The task:
Whenever the word "will" turns up in a line of the data below, copy that line.

[Opening Data extracts section]

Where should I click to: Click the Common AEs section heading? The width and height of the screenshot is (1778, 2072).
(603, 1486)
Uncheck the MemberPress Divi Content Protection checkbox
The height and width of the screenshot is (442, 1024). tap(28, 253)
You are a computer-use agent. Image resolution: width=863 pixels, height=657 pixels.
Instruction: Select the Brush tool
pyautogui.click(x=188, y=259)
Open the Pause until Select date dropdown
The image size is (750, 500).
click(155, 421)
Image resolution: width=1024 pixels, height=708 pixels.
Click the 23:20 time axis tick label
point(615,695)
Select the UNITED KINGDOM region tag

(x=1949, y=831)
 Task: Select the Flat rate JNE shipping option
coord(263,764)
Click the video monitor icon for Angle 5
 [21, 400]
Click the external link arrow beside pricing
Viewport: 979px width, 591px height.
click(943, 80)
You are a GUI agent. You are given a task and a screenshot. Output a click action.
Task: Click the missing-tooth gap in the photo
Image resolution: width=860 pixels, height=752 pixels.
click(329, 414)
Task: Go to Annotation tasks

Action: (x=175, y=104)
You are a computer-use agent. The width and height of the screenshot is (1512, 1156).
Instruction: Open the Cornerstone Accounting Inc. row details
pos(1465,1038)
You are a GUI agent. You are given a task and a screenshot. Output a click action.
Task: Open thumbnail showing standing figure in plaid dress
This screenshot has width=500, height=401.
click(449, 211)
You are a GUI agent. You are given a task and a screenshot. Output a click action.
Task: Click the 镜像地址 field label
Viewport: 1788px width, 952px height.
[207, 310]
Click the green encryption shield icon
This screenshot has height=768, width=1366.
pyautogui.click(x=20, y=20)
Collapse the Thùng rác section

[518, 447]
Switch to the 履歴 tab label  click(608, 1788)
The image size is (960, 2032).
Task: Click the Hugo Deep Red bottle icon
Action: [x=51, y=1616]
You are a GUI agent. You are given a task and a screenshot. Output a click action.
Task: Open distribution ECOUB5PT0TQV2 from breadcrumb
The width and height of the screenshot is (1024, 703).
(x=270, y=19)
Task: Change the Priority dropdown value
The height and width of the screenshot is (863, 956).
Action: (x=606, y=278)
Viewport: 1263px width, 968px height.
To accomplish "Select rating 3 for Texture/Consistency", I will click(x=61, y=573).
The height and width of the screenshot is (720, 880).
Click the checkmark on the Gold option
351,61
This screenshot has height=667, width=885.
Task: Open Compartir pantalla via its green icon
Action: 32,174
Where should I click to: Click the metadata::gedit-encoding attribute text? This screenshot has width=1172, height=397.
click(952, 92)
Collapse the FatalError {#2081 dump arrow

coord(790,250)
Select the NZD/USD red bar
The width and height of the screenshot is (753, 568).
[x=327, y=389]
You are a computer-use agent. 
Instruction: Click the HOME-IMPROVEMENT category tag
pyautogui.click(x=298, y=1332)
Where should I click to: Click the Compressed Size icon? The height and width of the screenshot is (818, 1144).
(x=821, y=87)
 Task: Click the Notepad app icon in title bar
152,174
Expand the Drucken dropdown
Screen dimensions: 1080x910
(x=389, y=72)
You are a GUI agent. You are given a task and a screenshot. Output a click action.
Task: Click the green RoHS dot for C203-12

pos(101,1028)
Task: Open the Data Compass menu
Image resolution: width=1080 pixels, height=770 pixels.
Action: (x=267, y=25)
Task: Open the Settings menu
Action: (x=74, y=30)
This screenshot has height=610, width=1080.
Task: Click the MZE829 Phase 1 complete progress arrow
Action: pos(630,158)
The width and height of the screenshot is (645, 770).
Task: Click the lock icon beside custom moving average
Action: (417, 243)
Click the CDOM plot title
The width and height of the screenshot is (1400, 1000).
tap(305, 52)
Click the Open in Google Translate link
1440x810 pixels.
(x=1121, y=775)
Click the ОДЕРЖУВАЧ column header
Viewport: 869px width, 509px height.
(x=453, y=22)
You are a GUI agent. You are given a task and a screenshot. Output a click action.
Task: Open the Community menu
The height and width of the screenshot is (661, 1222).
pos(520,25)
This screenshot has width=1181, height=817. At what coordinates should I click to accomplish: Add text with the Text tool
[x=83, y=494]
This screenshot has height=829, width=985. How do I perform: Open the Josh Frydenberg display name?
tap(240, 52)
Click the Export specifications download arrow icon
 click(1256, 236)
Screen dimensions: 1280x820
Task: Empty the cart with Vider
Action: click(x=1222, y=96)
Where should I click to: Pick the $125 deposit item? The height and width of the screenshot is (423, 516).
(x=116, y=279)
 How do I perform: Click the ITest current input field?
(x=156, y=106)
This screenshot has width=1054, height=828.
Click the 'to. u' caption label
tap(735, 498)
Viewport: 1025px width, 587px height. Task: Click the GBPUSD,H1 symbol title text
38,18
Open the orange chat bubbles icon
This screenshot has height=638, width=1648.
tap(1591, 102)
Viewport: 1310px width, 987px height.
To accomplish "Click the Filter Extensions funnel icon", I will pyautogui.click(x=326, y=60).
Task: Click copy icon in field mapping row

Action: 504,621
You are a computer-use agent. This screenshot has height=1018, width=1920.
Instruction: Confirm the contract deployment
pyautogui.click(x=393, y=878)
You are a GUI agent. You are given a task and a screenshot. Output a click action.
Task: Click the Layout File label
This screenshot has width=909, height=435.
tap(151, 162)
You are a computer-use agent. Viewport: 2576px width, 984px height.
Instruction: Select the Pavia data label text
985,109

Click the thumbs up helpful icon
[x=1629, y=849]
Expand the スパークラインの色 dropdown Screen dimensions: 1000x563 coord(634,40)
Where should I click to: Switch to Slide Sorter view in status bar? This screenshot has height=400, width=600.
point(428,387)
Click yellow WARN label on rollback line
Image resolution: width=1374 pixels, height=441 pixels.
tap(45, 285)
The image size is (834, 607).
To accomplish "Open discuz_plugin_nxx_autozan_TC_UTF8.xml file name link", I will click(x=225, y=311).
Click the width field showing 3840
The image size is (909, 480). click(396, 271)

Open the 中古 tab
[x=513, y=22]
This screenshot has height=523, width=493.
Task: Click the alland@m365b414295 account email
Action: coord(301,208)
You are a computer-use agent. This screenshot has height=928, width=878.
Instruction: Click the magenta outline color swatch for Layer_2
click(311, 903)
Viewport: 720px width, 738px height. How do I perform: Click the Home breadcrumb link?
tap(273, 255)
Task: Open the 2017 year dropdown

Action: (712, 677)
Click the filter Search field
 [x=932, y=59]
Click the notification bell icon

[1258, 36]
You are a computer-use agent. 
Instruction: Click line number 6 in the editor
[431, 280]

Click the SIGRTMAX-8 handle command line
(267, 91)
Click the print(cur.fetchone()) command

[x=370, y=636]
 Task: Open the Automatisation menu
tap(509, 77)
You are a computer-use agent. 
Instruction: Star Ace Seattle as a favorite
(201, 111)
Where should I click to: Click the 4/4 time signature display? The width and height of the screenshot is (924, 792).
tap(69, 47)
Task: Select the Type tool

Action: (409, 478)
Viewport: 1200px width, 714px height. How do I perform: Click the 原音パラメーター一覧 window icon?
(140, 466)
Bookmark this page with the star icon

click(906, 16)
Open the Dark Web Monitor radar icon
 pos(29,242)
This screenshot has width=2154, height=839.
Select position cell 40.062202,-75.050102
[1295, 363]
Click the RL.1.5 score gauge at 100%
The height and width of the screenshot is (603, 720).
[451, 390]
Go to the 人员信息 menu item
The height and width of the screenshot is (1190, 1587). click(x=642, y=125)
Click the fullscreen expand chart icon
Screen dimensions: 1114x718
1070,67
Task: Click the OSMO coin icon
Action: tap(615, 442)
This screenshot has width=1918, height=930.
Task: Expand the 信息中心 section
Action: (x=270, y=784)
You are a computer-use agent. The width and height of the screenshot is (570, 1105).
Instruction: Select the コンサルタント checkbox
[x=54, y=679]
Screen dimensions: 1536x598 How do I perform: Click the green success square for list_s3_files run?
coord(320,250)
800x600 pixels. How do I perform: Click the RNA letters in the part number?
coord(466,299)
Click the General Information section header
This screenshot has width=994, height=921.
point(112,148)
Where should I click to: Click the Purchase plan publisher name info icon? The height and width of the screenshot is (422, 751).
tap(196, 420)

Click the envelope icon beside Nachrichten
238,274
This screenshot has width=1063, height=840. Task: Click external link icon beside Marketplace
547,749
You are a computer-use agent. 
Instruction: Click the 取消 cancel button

[Closing Data extracts section]

Result for this task:
To accomplish "Select rating 3 for Texture/Consistency", I will click(x=61, y=573).
To accomplish "Click the Filter Extensions funnel icon", I will pyautogui.click(x=326, y=60).
To accomplish "Open discuz_plugin_nxx_autozan_TC_UTF8.xml file name link", I will click(x=225, y=311).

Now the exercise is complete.